The sounds of the children behind him intruded on the dreamlike sweetness playing in his mind. He shut his eyes, wanting to hold as long as he could the vision of tumbled dark hair streaming over coral-tipped breasts, of wide, searching eyes. But the picture was shattered as a hand clamped on his shoulder, spinning him around to face the rage-contorted countenance of his father.

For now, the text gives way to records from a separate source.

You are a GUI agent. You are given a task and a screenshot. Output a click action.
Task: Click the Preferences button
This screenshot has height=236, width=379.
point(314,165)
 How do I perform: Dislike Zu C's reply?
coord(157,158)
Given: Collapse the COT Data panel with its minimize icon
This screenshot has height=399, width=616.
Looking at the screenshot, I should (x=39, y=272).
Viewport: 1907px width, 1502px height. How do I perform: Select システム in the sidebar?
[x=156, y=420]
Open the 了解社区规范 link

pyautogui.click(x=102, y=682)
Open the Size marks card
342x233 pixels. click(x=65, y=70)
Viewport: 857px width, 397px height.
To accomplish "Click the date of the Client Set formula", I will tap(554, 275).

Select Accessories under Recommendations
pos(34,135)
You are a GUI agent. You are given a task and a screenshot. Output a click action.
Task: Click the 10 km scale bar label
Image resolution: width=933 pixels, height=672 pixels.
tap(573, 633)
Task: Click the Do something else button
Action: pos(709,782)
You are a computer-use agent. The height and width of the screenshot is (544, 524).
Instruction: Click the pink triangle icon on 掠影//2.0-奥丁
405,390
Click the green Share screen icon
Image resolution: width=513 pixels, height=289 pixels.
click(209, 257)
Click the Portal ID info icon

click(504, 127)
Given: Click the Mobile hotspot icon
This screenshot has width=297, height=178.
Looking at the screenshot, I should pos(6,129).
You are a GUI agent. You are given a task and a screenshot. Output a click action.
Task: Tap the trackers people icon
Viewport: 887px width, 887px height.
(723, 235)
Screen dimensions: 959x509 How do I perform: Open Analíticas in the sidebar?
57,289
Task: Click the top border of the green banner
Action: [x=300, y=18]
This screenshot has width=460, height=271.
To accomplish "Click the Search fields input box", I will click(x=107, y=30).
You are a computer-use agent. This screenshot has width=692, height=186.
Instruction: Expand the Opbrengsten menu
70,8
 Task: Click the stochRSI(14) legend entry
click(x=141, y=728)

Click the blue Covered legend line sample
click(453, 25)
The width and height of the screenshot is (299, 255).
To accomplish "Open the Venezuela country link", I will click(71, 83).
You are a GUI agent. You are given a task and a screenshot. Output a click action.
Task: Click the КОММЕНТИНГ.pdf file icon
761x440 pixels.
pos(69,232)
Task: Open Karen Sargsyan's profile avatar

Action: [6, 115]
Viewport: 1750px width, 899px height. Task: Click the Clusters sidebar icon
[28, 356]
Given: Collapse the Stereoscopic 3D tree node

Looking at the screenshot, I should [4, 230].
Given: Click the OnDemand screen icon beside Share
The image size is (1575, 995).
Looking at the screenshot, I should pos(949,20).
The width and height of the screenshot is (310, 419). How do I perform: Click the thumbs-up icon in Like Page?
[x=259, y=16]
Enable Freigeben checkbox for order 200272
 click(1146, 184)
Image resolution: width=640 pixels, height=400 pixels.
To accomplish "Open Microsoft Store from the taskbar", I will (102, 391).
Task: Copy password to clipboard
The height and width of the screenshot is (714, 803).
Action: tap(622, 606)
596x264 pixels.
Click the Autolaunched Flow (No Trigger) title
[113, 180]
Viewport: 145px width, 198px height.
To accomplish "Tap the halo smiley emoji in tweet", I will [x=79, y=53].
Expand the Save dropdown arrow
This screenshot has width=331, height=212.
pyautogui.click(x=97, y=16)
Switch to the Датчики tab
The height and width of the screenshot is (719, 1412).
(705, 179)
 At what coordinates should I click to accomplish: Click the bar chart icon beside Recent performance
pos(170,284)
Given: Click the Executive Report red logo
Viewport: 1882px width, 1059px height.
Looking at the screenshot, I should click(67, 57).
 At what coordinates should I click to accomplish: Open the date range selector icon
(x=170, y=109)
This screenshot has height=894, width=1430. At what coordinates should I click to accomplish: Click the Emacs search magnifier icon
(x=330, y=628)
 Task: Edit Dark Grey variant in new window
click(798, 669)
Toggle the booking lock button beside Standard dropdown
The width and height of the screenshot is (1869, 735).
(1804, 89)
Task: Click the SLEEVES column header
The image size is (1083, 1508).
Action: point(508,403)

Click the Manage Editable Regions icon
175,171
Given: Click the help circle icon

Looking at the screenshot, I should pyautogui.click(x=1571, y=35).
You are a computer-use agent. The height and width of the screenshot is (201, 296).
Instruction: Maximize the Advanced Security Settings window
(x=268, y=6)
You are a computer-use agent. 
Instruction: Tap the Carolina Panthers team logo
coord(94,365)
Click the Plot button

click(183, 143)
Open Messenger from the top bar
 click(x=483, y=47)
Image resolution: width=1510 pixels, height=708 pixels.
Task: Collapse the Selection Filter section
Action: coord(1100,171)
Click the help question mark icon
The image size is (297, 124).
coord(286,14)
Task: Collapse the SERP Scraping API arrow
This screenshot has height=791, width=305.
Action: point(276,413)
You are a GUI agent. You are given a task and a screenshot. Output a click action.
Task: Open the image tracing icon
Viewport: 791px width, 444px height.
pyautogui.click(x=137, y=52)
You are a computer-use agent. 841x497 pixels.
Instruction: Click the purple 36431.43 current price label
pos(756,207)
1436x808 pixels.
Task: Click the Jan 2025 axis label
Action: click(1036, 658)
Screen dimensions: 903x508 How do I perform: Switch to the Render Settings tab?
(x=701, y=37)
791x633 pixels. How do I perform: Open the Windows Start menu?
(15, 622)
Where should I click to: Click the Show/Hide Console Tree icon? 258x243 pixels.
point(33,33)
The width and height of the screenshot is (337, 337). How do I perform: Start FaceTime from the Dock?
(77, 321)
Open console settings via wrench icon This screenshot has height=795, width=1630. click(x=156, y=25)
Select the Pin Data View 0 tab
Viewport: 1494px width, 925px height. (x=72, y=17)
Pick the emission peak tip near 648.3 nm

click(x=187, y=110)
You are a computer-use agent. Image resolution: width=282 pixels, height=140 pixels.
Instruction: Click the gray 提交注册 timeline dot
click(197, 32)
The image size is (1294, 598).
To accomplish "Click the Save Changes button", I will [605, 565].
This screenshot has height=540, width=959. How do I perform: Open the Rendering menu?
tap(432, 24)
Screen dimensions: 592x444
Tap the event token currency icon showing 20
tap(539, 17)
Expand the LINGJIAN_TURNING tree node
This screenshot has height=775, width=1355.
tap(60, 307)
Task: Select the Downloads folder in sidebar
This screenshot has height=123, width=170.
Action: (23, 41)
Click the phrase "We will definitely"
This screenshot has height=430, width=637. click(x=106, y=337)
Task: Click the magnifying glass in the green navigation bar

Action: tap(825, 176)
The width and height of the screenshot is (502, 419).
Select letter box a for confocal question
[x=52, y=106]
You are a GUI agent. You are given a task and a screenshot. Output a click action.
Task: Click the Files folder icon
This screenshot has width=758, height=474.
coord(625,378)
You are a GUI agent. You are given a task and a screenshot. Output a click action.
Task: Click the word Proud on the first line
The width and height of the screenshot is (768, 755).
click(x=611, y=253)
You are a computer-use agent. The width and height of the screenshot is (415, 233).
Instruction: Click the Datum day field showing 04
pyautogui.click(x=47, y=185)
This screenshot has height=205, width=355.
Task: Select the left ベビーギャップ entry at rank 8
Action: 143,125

Tade gaped, stunned as his father’s hand arced toward him. Shock dulled Tade’s normally keen reflexes, making him too slow to escape the blow entirely. Pain shot through him as his father's hard palm glanced off his jaw. Pain that had nothing to do with the force o
f the buffet dealt him. He wheeled, fists raised, but Deirdre leaped in front of him, her eyes wide, tears of accusation flooding her cheeks as she glared at their father.
"Da! How could you!”
"No, Dee. I'll be fighting my own battles." Tade moved her out of his path, his eyes glinting as he fought the feeling of betrayal that cinched around his chest. An uncontrollable need to wound back flooded through him, his words as he turned to his father intended to cut as deeply as the lashes Tade had been dealt. "I'm a trifle too old to drag behind the cow byre, Da," he grated. "Or did it make you feel more a man? Ramming your fist into my face since you couldn't bloody Rath as you wanted?"
“If I had any sense I'd thrash you till you couldn't move! Because of your idiocy the whole family could have been cast into Rookescommon prison. That little English wench—"
"That 'little English wench' just saved our necks!" Tade snarled. "Rath must've suspected Devin was here before he rode in. If Maryssa hadn't distracted him, we'd all be trussed in chains right now, bound for a Sassenach gallows. And we'd be the lucky ones.”
"Aye, luckier than the girl would be, by far," Kane shot back. "Did you consider for a moment what harm could befall her? No. You just threw her into the middle of disaster, and now you blow up with pride as though you're a fallen hero. Do you think I want the blood of another Wylder woman on my han—"
Tade's head tilted in confusion, his eyes narrowing at the hint of bittersweet pain underlying his father's words.
The muscles in Kane's face jerked tight, throwing the stark planes into sharp relief. A shutter fell over his eyes, driving away the sadness until it seemed only shadings of Tade's imagination.